> [What to work on] Would you transcribe exactly the lines below, starting at the one that contains "Add a new trackable" and ending with the last line, both included? Leave out all other lines.

> [Dataset content]
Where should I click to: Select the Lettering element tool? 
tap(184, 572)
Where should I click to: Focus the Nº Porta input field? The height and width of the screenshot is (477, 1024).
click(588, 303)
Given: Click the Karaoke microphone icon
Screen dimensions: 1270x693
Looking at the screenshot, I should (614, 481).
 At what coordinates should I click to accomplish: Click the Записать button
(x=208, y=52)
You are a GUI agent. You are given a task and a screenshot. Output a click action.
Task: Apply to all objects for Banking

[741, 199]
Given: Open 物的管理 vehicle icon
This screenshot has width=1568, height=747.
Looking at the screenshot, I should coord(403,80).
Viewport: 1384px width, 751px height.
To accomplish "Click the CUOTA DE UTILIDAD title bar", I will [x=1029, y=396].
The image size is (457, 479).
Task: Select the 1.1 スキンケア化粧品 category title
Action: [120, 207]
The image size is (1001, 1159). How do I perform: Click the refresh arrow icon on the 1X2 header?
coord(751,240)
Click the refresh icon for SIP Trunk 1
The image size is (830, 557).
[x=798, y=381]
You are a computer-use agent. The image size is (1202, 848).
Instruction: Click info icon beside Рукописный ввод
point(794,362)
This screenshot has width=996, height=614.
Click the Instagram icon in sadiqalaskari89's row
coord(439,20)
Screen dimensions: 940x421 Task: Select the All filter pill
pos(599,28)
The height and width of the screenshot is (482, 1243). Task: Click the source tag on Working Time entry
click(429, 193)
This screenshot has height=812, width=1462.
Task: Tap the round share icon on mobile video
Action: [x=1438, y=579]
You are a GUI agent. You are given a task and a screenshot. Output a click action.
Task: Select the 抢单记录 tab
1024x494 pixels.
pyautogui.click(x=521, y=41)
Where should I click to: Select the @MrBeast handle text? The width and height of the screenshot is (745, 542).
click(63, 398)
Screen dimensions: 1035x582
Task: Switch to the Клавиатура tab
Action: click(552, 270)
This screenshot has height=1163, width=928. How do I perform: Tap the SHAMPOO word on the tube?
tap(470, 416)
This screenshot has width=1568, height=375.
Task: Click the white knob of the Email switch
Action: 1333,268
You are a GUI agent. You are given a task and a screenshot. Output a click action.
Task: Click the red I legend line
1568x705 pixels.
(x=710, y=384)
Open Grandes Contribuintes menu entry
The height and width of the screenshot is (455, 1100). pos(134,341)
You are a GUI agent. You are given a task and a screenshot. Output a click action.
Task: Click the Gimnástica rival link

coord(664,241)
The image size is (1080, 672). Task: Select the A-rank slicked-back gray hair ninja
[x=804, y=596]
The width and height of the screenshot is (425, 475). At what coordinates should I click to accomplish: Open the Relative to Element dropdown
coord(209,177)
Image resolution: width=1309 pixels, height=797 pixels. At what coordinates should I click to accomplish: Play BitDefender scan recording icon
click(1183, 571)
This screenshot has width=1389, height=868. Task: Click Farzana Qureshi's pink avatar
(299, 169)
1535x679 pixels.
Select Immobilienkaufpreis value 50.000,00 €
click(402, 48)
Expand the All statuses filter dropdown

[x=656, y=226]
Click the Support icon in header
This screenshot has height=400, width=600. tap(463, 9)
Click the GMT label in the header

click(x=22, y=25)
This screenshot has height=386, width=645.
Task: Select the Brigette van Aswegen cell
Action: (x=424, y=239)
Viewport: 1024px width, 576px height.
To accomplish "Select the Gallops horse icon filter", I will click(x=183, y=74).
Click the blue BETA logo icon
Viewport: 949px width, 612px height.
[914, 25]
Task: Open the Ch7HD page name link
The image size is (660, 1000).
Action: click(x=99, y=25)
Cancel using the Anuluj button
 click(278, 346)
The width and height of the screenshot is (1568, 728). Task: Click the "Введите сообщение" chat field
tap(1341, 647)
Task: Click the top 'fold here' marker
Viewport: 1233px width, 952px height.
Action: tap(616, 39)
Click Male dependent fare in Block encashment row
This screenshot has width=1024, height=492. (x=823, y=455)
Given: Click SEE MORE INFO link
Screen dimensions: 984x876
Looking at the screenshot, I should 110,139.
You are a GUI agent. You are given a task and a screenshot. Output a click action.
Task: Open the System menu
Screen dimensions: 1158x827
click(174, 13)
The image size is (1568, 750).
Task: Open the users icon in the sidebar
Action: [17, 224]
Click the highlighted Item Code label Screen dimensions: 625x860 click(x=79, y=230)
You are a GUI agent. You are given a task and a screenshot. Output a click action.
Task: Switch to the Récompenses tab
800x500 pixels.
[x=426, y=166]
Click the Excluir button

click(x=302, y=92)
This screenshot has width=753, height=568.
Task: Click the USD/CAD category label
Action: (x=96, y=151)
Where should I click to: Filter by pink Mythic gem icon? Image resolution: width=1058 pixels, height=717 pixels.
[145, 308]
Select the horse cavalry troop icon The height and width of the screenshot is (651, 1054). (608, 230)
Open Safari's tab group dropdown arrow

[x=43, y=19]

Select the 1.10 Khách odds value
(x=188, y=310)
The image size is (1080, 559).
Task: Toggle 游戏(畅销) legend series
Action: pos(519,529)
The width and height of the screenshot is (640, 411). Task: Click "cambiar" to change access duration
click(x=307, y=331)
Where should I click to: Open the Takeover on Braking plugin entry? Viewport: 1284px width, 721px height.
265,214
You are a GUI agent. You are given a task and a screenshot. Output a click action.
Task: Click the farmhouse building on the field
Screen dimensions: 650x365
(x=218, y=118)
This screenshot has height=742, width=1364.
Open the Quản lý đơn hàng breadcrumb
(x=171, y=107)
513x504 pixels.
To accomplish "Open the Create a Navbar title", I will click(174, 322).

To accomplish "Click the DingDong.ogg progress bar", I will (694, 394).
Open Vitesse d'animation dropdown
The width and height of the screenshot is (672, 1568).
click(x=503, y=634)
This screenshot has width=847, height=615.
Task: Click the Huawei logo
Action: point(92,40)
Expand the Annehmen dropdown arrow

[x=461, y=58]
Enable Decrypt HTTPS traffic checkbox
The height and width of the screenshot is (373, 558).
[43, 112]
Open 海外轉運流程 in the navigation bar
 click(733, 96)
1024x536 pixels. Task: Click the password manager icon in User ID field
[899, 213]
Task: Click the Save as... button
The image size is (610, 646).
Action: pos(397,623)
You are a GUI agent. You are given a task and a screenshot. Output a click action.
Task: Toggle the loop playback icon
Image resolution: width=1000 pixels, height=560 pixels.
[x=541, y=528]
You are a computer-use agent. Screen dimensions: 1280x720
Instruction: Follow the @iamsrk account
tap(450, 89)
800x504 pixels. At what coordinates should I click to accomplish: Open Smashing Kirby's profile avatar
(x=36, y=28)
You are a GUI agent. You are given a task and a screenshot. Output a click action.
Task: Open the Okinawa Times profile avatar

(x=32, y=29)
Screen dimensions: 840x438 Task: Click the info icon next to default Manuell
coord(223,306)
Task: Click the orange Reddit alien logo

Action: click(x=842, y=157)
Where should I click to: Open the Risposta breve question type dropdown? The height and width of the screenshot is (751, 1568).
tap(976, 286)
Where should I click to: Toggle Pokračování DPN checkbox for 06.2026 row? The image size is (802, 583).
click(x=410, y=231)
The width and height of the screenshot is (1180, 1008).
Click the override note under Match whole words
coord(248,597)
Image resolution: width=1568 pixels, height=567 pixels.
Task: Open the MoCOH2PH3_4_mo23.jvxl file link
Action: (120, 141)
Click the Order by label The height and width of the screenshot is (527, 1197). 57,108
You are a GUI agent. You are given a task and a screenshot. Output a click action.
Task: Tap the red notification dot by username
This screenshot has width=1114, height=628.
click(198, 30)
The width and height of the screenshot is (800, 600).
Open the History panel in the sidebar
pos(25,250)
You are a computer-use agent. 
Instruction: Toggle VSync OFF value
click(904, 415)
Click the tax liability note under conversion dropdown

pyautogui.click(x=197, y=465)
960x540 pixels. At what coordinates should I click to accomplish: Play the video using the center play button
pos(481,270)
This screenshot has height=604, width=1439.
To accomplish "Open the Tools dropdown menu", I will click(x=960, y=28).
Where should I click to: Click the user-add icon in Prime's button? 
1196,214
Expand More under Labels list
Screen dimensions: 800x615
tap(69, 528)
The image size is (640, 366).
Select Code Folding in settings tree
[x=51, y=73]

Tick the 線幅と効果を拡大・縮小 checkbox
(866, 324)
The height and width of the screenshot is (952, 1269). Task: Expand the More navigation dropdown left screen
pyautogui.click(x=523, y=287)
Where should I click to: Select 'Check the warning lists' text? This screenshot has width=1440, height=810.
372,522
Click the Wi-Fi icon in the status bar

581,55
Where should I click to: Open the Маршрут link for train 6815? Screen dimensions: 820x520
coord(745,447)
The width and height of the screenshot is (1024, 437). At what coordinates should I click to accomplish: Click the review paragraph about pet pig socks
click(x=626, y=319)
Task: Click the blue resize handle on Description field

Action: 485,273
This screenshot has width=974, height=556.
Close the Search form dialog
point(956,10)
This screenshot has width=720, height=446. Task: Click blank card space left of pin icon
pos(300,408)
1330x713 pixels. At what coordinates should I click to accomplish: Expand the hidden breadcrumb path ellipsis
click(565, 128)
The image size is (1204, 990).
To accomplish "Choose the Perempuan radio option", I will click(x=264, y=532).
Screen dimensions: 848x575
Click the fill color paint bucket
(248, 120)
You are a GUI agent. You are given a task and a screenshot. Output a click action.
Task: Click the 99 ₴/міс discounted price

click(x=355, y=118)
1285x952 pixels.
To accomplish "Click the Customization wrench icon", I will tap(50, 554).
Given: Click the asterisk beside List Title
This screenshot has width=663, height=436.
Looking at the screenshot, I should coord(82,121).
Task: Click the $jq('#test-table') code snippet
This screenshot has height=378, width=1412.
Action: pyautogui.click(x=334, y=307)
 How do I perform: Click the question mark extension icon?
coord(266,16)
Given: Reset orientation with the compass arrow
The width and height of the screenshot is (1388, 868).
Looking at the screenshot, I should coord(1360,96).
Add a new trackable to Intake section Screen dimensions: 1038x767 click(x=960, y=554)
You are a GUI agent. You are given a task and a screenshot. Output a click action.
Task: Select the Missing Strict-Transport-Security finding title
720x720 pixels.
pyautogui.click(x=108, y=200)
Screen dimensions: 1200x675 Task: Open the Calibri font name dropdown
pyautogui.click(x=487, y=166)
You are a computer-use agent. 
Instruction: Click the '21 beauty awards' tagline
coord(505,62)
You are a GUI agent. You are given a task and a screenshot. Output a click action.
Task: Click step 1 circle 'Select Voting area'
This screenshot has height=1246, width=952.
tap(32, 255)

> [Solution to the exercise]
Add a new trackable to Intake section Screen dimensions: 1038x767 click(x=960, y=554)
You are a GUI agent. You are given a task and a screenshot. Output a click action.
Task: Select the Missing Strict-Transport-Security finding title
720x720 pixels.
pyautogui.click(x=108, y=200)
Screen dimensions: 1200x675 Task: Open the Calibri font name dropdown
pyautogui.click(x=487, y=166)
You are a computer-use agent. 
Instruction: Click the '21 beauty awards' tagline
coord(505,62)
You are a GUI agent. You are given a task and a screenshot. Output a click action.
Task: Click step 1 circle 'Select Voting area'
This screenshot has height=1246, width=952.
tap(32, 255)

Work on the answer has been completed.